Huret avoue qu'il ne comprend rien à Rabelais. Pour se rattraper, il dit que Montaigne est le plus grand écrivain de tous les siècles.

samedi 19 avril 2014

Journal du 19 avril 1909

Sa cheminée fume, et elle laisse sa porte ouverte même en hiver.
Deux pauvres tisons, comme une pipe de vieux s'allume à la pipe du voisin.
- je me  mets dans le feu, dit-elle. Pour me réchauffer, je mets sur mon lit tout ce que j'ai dans la maison.
Une vieille toute blanche, qui ne se nourrit que de pain trempé dans du lait.

vendredi 18 avril 2014

Journal du 18 avril 1893

- Comment trouvez-vous Peints par eux-mêmes?
- J'aime mieux les Liaisons dangereuses, dit Schwob.
- Mais vous avez écrit une belle lettre à Paul Hervieu.
- Oui.
- Alors, dis-je, ce que vous avez écrit, et rien...
- Çà dépend.
-Oui! On ne sait jamais.

jeudi 17 avril 2014

Journal du 17 avril 1890

Les deux Dumas ont renversé la théorie de l'économie. C'est le père qui fut le prodigue, et le fils qui fut l'avare.

Actualité littéraire

En 1905, le critique d'art Félix Fénéon rejoint la direction du quotidien Le Matin et y crée la rubrique "Nouvelles en trois lignes" inspirées de la gamme infinie des faits divers, du plus cocasse au plus sordide.
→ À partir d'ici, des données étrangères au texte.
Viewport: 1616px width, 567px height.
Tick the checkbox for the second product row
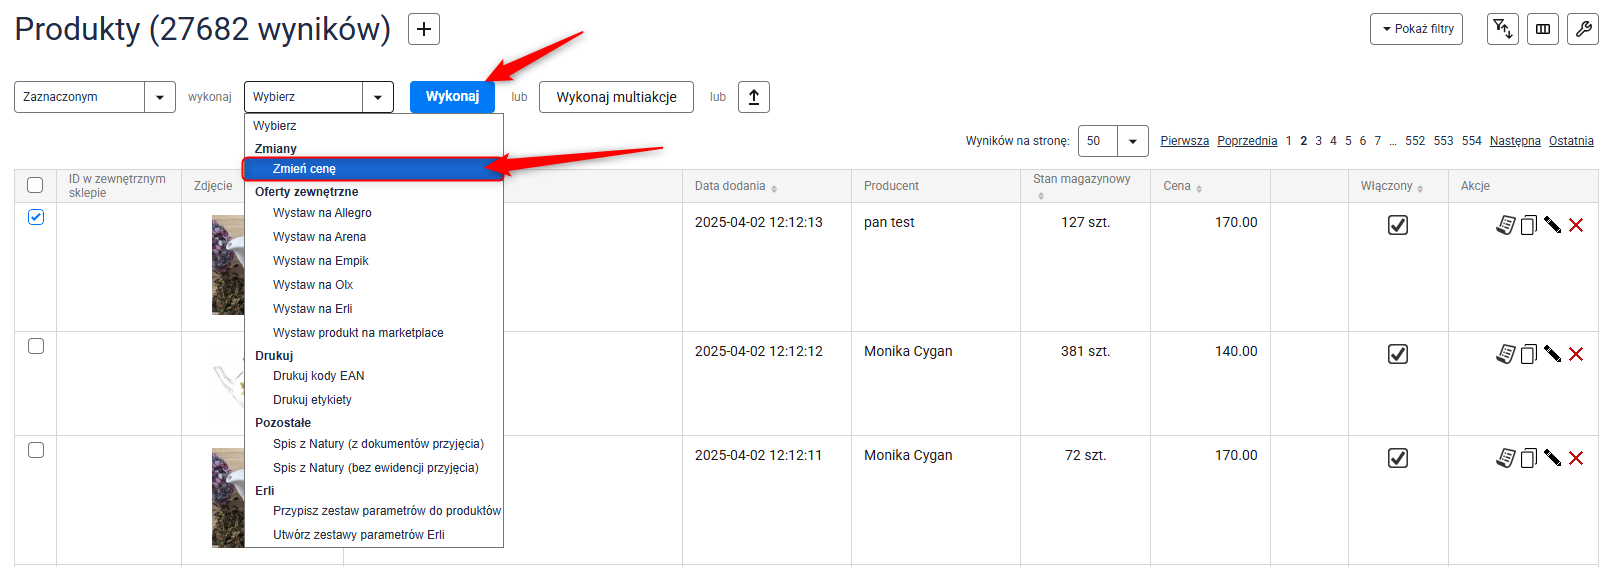[x=36, y=346]
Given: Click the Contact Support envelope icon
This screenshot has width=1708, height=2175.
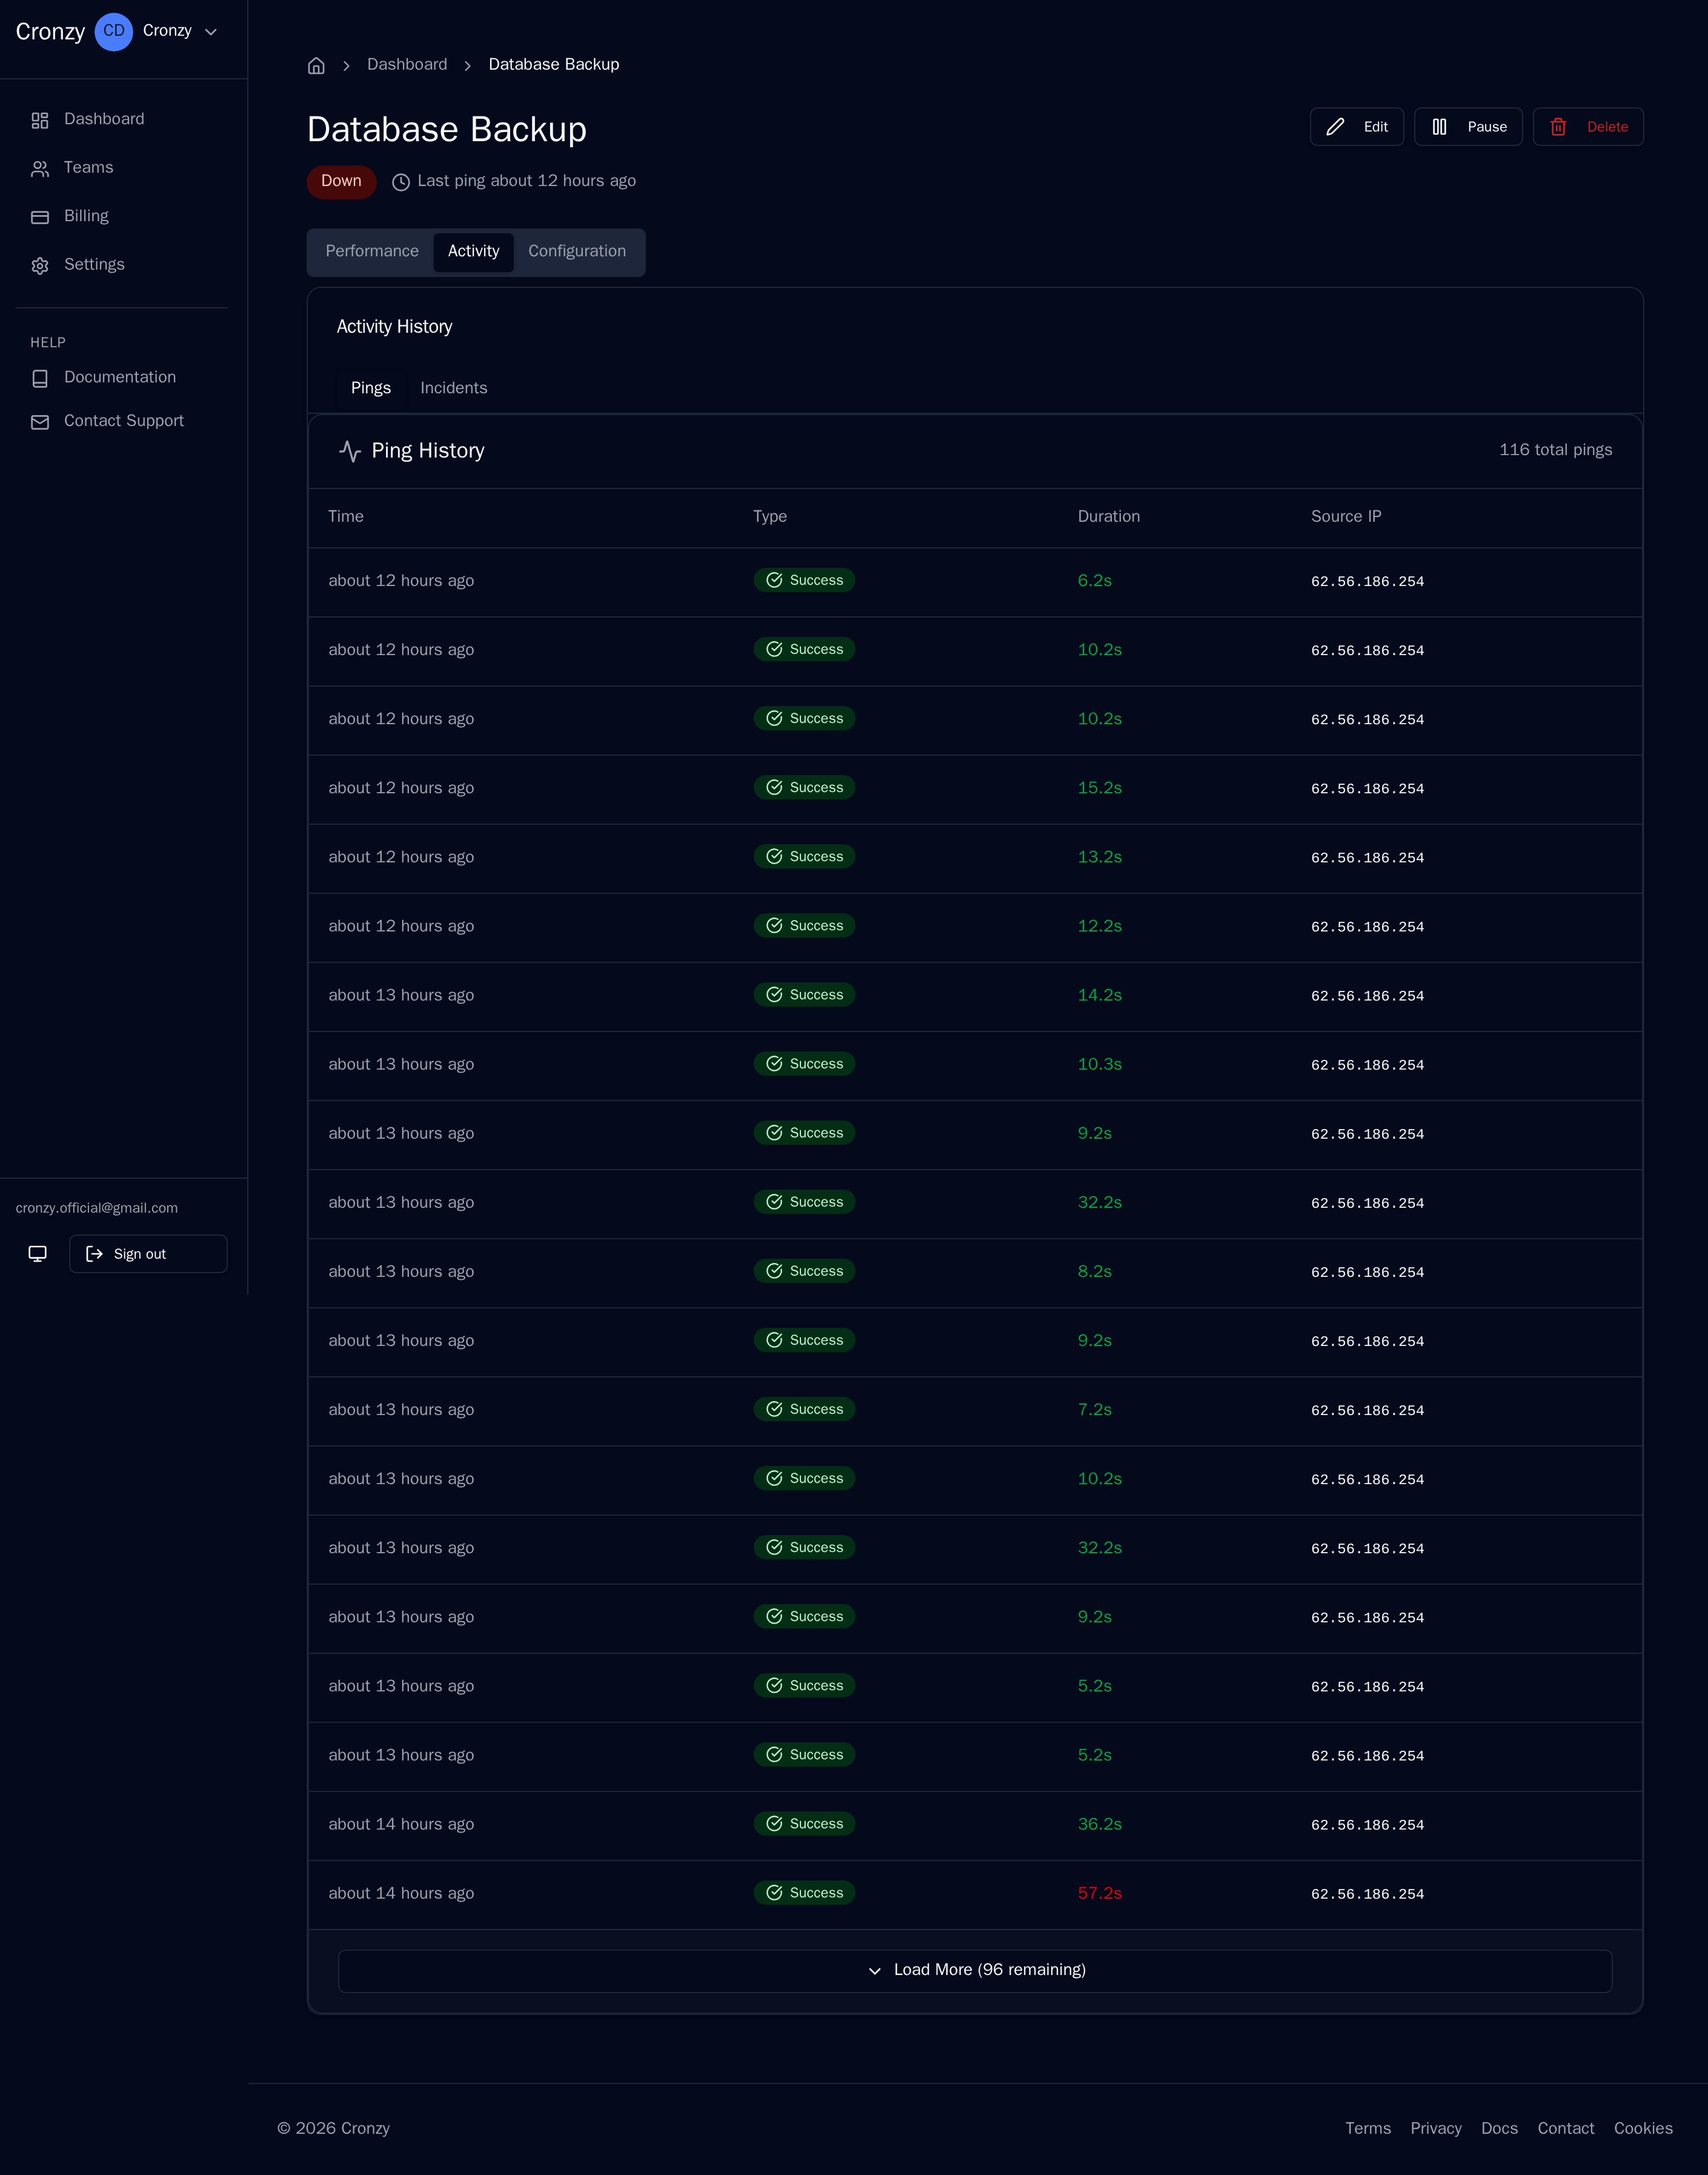Looking at the screenshot, I should coord(40,421).
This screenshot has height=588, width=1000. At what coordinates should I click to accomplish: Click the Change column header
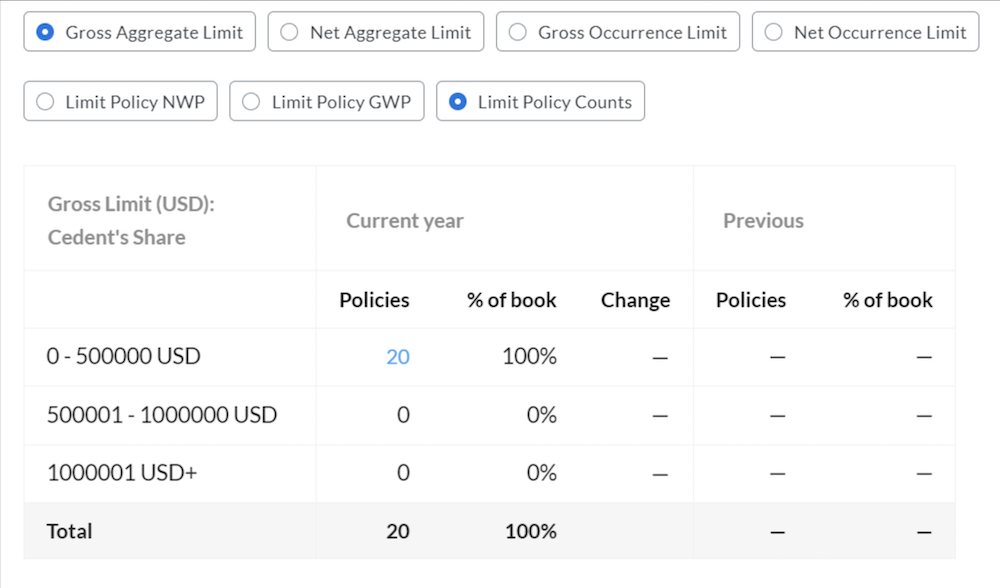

Avec humour ou cynisme, il a arrangé ou réécrit des dépêches de dernière minute donnant naissance à de véritables incipits ou arguments de roman, proches de l'esprit de Jarry ou d'Alphonse Allais.
Illustration de cette "marée quotidienne": "Mme Olympe Fraisse conte que dans le bois de Bordezac (Gard) un faune fit subir de merveilleux outrages à ses 66 ans"; "C'est au cochonnet que l'apoplexie a terrassé M. André, 65 an, de Levallois. Sa boule roulait encore qu'il n'était plus"; et pour finir: "Les nuits du Bas-Meudon. Une errante entraînait Loret vers un antre nuptial; quand quatre brutaux en espadrilles le dévalisèrent." Une réédition particulièrement bien venue!
Félix Fénéon, Nouvelles en trois lignes, Éditions Macula, 208 P. 18 €
 (Signé: T.C. Le Figaro littéraire, jeudi 10 avril 2014, p. 7.)

mercredi 16 avril 2014

Journal du 16 avril 1906

Elle se voûte. Debout, je ne vois plus ses yeux terribles. Quelquefois, pourtant,  un éclair pâle monte jusqu'à moi, mais ça ne tonne plus comme autrefois.

Actualité littéraire

Nouvelles de Maupassant.
L'intégrale des 300 nouvelles et contes de Guy de Maupassant va être réunie dans un volume "Quarto" préfacé par Martine Reid. On y retrouvera un quart de siècle de création du "taureau à face humaine, couvert d'écriture", comme l'appelait Paul Morand. L'occasion de redécouvrir La Horla, l'ambition crapuleuse de Georges Duroy (Bel-Ami) ou encore la prostituée Elisabeth Rousset (Boule de suif). À paraître le 4 juin.